Now for the playfield, you might even laugh at this.
So let's start off with the fact that it appeared all the plastics were in good shape, until I lifted this one. Since the plastic was cracked, the previous owner decided the best fix was to just glue it to a piece of galvanized steel (which is great for allowing light to shine through):
All the rubber was so aged, it was flaking off into a fine powder. My favorite though, the flipper rubbers were falling off so badly he decided that rather than spending $1.50 that he would simply wrap them with electrical tape:
This is my favorite though, this artist has decided to touchup the center playfield with what looks like a hobby paint set (thankfully this was not directly on the playfield, but on a top mylar layer):
So aftert stripping all that crappy plastic off (which was also scotch taped on the edges), I finally have a cleared off playfield. Granted the paint is still missing, at least you can see the playfield instead of a muddy mess:
I removed the rest of the plastics and posts (still have a few things to remove). Just as a test, I printed out a chunk of the center of the playfield (I'm working Photoshopping a clean play-field by starting out with a playfield image from visual pinball, and merging chunks from the web). I simply printed it on photopaper and glued it down with some wood glue.
Obviously this isn't permanent, photo paper (even if it were cleared over) is too thick
and would tear easily (and the inserts would need a lot of filling).
Plus I plan to sand the playfield completely before doing an overlay.

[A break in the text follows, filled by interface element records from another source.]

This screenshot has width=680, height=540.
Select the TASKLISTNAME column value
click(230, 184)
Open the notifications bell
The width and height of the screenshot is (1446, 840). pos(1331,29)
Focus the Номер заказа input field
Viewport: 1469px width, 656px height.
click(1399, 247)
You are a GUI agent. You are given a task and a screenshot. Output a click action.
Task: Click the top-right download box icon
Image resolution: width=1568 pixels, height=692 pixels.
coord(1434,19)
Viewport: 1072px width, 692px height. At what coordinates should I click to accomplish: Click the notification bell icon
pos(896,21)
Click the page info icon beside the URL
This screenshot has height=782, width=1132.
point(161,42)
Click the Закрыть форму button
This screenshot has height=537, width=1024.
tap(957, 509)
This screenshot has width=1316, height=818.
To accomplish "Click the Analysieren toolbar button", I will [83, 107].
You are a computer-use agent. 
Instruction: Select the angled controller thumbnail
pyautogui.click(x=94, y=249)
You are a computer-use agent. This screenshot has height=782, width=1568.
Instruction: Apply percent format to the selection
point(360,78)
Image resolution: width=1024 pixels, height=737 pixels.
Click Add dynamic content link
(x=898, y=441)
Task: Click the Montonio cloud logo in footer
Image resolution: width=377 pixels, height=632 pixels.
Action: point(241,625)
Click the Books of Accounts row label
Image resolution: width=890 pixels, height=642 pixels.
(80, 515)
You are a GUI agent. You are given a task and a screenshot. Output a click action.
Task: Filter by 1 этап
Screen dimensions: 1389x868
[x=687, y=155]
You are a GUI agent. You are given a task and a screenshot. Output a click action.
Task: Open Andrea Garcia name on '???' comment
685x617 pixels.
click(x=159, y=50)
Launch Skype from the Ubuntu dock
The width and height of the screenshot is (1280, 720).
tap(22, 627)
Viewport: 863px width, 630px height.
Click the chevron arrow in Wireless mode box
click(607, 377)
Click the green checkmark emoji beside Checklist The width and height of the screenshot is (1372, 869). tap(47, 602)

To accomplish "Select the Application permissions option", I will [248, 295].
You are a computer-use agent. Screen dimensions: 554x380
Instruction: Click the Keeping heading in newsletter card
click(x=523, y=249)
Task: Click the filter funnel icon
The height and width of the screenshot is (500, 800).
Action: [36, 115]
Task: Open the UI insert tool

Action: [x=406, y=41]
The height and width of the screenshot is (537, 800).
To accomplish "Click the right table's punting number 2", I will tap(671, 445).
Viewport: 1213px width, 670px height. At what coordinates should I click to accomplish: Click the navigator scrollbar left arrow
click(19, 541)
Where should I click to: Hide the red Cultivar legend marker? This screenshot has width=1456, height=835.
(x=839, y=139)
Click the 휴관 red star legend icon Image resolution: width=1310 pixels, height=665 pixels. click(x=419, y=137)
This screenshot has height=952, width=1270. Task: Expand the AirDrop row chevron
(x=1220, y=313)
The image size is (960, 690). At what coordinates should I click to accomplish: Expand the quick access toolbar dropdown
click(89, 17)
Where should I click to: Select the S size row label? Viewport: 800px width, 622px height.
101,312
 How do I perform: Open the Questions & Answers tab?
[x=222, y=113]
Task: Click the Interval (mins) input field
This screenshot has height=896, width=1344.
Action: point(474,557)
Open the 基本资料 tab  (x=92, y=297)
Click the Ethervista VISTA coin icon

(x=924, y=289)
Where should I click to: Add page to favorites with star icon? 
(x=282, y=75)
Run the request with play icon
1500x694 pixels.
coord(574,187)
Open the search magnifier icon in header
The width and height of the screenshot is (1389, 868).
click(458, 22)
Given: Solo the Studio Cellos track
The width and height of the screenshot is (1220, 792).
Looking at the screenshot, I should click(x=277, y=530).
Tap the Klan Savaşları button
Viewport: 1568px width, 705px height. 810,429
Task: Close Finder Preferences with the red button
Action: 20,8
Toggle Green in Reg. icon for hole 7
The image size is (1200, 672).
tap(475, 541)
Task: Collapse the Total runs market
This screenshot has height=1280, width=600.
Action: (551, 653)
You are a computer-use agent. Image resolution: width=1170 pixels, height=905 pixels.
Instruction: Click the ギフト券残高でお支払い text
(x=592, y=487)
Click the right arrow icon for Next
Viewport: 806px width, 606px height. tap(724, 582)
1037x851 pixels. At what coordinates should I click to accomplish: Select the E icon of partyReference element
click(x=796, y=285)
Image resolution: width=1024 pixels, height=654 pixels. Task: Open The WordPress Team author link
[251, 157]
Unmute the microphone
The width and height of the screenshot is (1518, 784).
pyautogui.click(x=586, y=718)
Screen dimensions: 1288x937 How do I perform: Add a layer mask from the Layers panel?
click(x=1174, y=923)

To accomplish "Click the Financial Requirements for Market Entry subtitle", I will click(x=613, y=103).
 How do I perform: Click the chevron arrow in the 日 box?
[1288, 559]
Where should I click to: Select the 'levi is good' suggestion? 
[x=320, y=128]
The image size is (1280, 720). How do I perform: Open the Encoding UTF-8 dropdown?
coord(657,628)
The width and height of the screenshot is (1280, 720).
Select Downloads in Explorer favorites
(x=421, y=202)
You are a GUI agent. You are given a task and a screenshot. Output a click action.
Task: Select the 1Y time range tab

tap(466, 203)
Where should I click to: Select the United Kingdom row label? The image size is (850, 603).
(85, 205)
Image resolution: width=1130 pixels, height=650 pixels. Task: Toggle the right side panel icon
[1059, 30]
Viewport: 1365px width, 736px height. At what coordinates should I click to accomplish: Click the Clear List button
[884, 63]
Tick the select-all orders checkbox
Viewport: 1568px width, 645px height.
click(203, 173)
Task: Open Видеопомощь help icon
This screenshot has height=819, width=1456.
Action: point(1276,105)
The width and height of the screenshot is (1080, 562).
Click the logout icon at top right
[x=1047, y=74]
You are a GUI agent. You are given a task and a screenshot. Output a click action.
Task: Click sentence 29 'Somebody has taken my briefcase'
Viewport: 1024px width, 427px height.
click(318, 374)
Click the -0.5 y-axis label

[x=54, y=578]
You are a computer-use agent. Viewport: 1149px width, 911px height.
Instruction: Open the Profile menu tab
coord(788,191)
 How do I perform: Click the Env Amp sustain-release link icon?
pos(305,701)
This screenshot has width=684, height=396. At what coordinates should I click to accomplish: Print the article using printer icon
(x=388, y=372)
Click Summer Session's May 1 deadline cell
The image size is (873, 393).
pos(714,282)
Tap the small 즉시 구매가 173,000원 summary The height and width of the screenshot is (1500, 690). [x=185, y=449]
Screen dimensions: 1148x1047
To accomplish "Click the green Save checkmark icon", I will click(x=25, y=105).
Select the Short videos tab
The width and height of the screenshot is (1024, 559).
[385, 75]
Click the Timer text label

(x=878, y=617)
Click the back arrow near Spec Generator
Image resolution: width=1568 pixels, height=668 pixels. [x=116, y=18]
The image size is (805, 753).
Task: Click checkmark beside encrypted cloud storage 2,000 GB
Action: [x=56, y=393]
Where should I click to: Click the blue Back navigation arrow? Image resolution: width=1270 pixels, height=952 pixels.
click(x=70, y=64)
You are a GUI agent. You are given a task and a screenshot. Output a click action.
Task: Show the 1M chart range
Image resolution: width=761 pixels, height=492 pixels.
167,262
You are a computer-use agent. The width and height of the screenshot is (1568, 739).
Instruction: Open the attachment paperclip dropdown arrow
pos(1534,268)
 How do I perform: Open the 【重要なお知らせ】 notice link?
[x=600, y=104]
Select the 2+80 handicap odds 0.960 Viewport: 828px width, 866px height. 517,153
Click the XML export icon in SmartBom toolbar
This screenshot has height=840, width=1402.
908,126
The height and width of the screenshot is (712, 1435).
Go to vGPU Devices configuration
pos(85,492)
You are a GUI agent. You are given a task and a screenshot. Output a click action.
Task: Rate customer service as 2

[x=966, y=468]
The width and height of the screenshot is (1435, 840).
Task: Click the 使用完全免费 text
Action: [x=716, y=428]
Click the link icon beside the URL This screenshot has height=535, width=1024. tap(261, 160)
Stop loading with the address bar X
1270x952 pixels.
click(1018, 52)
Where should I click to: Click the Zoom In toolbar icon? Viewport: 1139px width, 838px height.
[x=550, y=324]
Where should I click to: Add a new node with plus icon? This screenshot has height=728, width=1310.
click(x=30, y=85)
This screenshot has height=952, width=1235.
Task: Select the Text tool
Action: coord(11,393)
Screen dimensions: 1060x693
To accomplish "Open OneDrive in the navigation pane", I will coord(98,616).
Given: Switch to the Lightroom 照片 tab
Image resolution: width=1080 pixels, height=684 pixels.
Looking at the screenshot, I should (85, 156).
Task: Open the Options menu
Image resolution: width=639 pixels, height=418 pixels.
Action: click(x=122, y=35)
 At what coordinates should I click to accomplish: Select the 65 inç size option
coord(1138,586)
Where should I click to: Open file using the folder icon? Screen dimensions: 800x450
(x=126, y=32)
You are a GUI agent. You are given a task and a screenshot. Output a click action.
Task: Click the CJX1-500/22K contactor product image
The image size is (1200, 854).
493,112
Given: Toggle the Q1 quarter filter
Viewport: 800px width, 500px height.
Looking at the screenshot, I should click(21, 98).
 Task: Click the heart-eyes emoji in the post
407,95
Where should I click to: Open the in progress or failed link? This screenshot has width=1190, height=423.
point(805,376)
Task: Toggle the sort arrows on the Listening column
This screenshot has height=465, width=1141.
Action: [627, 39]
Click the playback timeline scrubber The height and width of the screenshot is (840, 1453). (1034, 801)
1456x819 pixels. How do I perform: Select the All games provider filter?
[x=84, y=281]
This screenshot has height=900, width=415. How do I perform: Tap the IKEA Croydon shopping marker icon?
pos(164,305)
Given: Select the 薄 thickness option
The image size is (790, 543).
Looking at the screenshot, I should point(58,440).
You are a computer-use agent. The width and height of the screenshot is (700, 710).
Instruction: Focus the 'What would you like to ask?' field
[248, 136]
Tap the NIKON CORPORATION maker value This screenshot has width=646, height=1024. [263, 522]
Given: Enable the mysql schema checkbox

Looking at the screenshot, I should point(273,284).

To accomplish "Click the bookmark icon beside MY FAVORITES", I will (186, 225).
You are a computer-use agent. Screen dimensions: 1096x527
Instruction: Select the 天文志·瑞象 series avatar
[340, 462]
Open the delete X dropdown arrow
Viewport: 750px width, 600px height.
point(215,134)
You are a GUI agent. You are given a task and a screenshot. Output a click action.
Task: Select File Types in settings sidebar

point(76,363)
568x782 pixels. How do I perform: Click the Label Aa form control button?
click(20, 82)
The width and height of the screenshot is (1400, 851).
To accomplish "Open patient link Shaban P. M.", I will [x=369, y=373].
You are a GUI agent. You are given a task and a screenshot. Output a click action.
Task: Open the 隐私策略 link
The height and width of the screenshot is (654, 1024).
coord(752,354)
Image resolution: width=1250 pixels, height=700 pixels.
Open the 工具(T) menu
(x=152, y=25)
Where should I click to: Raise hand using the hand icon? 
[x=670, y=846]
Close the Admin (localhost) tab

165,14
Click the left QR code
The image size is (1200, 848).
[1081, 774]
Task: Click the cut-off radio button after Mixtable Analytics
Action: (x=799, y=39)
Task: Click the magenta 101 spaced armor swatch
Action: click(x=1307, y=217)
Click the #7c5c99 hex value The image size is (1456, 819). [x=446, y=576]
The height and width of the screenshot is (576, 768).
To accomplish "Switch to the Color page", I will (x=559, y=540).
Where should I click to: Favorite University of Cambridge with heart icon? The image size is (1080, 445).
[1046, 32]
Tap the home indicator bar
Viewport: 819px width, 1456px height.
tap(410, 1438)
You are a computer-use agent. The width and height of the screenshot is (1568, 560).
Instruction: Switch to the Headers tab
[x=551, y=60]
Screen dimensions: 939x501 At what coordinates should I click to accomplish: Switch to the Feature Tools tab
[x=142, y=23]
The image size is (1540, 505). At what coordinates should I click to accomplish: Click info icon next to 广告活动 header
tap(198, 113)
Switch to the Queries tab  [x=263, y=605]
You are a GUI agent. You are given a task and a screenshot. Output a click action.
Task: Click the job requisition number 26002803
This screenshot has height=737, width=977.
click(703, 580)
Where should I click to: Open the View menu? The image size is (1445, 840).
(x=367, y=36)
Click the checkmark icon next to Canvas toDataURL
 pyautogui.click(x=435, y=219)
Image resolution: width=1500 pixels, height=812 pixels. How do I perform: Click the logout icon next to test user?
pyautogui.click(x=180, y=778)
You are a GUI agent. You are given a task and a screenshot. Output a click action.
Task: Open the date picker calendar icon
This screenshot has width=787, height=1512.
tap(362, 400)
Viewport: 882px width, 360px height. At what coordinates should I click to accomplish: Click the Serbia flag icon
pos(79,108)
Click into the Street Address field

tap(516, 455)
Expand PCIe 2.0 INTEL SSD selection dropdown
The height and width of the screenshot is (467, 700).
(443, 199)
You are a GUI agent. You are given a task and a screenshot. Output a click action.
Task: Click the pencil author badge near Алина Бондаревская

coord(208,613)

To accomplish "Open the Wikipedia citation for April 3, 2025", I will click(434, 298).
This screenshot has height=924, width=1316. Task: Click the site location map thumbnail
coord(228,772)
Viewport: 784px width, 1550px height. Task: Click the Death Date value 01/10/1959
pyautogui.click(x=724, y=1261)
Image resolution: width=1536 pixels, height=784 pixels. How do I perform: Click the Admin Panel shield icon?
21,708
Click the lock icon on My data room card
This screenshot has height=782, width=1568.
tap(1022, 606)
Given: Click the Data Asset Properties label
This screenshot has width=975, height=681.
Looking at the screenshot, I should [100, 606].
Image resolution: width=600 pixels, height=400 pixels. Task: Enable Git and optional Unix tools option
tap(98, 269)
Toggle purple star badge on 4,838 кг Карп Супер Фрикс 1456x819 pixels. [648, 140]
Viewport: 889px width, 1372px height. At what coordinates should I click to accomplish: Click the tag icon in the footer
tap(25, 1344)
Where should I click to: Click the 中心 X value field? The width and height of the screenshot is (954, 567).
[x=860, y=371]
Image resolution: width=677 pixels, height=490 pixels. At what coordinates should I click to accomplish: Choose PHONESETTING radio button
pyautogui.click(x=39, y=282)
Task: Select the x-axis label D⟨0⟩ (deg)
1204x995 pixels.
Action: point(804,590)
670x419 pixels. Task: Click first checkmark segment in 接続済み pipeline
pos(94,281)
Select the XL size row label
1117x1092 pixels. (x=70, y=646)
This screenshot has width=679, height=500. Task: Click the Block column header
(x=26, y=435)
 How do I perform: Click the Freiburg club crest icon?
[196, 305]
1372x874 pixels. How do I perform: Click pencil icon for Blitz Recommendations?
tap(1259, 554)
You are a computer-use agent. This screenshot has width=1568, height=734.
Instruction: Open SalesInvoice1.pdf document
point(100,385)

Really I wanted to see how bad it would be shifting and lining up an
overlay, and rolling it flat, and making sure glue wouldn't seep through
holes. I'm trying to avoid putting more work than I need to. The professional way would be to completely strip both sides, remove inserts, replace them, then overlay, clearcoat, and re-assemble. I may still do that (I would want to connectorize and serialize every part so it can easily be re-assembled), but if I can avoid it I will. I've clearcoated a playfield in the past just by filling any holes with foil (which works better than you would think), and it seemed to work pretty well. I priced out a vinyl print, and I can get it done for $16 plus about $7 shipping, which I think is really reasonable (same place that printed the blue october cabinet artwork).